All in all, one would think that running a secret government organization to protect the United Kingdom from alien influences would be a whole hell of a lot more interesting. And also less prone to causing paperwork. Jack had always rather thought of paperwork as something that happened to other people.
In fact...
“Hey, Ianto - just the man I was looking for.” Jack offered his most winning grin. “I got a project for you. Here, this--”
Ianto looked at the handful of files in Jack’s hand, then up at Jack. “Actually, we’ve got something more important.”
“About time. What’s up?”
“We have a problem.”
“Isn’t that our motto?” Jack grinned. “We should paint it under the door, there. Or get you a nice brass desk-plate, y’now, one of the ones with--”

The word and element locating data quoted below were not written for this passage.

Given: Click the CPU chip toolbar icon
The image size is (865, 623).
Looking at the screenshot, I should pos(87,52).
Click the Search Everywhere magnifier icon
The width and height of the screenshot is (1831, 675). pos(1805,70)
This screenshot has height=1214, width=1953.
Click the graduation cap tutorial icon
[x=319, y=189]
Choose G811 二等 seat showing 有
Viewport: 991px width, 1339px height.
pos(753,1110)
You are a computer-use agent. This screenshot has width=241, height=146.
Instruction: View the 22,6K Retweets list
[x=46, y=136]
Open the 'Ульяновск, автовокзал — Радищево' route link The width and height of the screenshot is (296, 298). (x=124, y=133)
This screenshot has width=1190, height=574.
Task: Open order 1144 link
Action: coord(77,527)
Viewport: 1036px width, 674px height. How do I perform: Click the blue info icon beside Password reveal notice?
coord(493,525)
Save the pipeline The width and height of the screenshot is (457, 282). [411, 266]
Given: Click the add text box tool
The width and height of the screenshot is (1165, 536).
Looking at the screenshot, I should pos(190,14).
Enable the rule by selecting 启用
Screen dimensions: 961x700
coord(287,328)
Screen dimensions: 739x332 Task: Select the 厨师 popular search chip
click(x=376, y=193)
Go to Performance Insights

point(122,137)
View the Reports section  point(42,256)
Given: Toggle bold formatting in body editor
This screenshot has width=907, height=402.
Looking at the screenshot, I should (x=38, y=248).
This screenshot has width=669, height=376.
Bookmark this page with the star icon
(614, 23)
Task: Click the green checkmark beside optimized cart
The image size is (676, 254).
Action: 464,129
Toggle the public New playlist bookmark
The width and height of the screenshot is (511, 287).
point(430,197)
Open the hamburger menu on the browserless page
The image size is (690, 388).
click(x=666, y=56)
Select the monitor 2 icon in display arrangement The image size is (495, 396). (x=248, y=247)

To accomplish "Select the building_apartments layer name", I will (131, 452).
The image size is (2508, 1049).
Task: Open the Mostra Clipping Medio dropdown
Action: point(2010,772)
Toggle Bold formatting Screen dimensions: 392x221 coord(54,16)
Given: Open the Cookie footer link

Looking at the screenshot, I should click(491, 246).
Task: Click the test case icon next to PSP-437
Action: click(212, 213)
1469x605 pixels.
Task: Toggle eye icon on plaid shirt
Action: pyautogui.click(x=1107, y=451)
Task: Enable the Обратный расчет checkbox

“This really is a bit of a pressing problem, sir.”
“Oh. Right. So... what’s up?”
“There’s a woman in the break-room.”
About to tell Ianto that he had damned well better get used to the idea of Tosh and Gwen going wherever they liked in the office, Jack revisited the sentence and realized its greater significance. “Not one of us,” he clarified. “And you didn’t let her in?”
“No! I was away from my desk for about five minutes - there was another printer jam, and you know Owen breaks the damned thing every time he tries to fix it, and I didn’t hear anything from the door the whole time, but then... there she was!”
“Okay, okay. No problem.” Jack lifted his hands, placating the agitated man. “She’s probably a reporter; we’ll just give her a nice little tour and a complimentary cup of coffee, and--”
“I don’t think she’s a reporter, Jack.”
“Why not?”
“Well, I told you she’s in the break-room.” Ianto shifted awkwardly. “She’s just... going through the kitchen supplies.”
That set Jack off his guard. “We have a civilian intruder in Torchwood... and she’s raiding our cupboards.”
“And the icebox, yes.”
If she was an investigative reporter, Jack thought, she might be one of the most clever he’d ever known. Or at least the most creative. “Okay - show me. Whoever our guest is, sounds like she needs the welcoming committee.”
There wasn’t much to Torchwood’s ‘kitchen’ - a standard office break-room tucked away in the depths of the complex, with a coffee pot, hot water spigot, refrigerator and microwave for leftovers, as well as a number of cabinets and cupboards the contents of which, Jack now realized, he had actually never so much as momentarily considered. Ianto could have been hiding the Arc of the Covenant, the Holy Grail, and the Imperial Crown of the Fourth Great and Bountiful Human Empire in there with the coffee filters and extra sugar packets, and no one else in the office would have been the wiser for it. At least not before today, as their visitor had methodically thrown open every cupboard and drawer in the place and neatly arranged one of everything - everything, including old packets of catsup, soy sauce, mustard, jam, non-dairy creamer, every known kind of sweetener, vinegar and a thousand other little containers Jack couldn’t immediately identify - out onto the central table along with inumerable boxes and styrofoam containers full of leftovers from every take-away joint in Cardiff. And in the middle of this carnage, a rather pretty young woman with short dark hair perched primly on a folding chair, poking curiously at a box of take-away rice in a brilliant orange sauce as though she’d never seen a stranger thing in her life.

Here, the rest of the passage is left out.